“It’s heartbreaking. I’ve worked hard to build this business up - now I feel like it’s crumbling around me.”
Fran Bateman is just one of many small business owners in Herefordshire telling the same story.
She has run Coco’s Café in Froomes Hill, just off the main A4103, for two years - but now she says a major resurfacing scheme is threatening to put her out of business.
- Video report by ITV News reporter Charlotte Cross:
“I was 50 per cent down on takings last week, and 70 per cent this week,” she said.
“Yesterday, we took £28 in eight hours.
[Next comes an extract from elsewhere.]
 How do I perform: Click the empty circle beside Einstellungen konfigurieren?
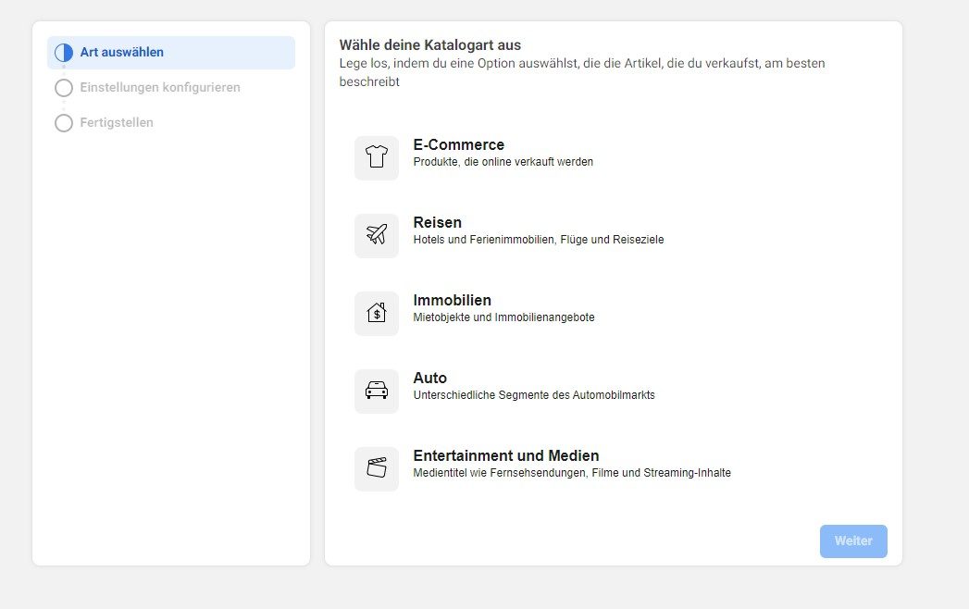pos(64,88)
It’s ridiculous.”
The £8m resurfacing project to the north and west of Hereford city centre affects main roads including the A4103, which runs past the Red Lion, as well as the A465, and A438.
The A4103 is due to be closed completely from Monday to Friday, 8am to 6pm, for two months.
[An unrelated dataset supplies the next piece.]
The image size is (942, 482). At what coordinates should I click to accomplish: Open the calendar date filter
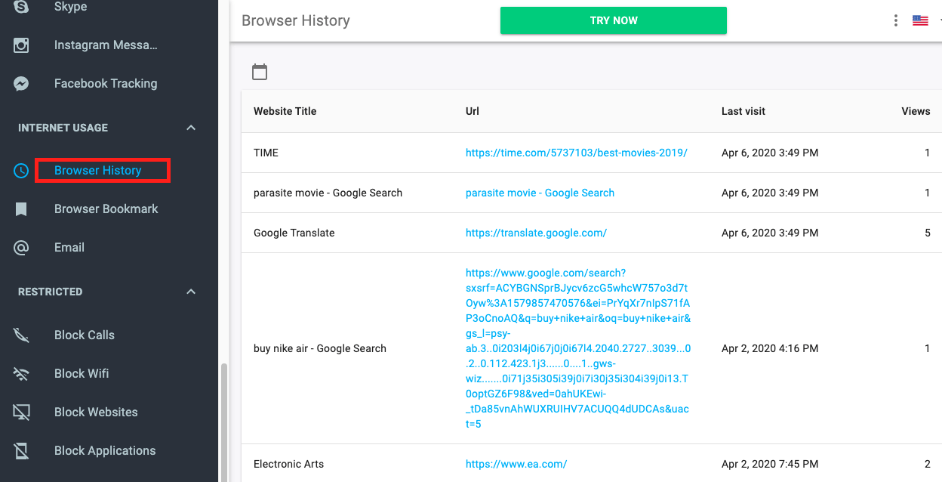[x=260, y=71]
Next door, at the Army and Outdoor Supplies store, Kevin Latimer is suffering a similar drop in earnings.
While the rolling closure only affects a small section of the road at a time, signs warn of road closures at either end of the 13-mile stretch, which the companies say is putting potential passing traffic off venturing down.
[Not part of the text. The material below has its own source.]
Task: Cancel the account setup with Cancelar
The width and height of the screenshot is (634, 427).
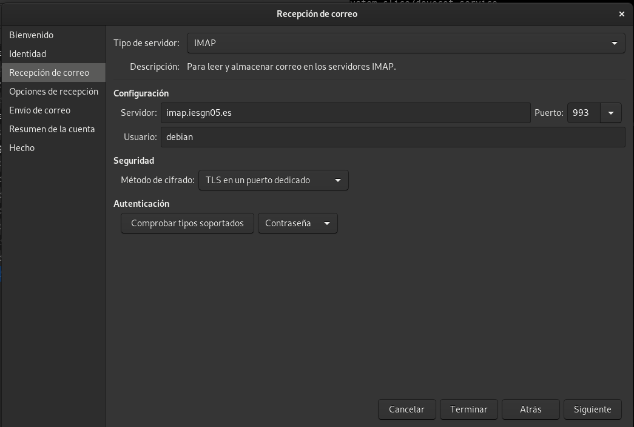Action: (406, 409)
And they fear the work could stretch on for longer than eight weeks, as a letter from Balfour Beatty - the contractor used by Herefordshire Council - and seen by ITV News Central reveals the road surfacing used cannot be laid in bad weather conditions.
Steve Moorman and Viki Kuhlke, who run the Red Lion Pub, say they have been forced to lay off staff due to the drop in income - and now wait until the road opens again at 6pm to start the day’s trading.
“We have to keep the fryers going, the fridges going - there’s no point opening in the day as we’re spending more money than we make,” Steve said.
Viki added: “It’s absolutely ridiculous.
"To be told in a letter that they can’t put down the road surface when it’s wet or cold - so that’s dry cold as well - in England, in the autumn, seems absurd.”
In a statement, Herefordshire Council said:
Balfour Beatty Living Places spokeswoman Cassie Farrar said the surface was only affected in temperatures below 4C.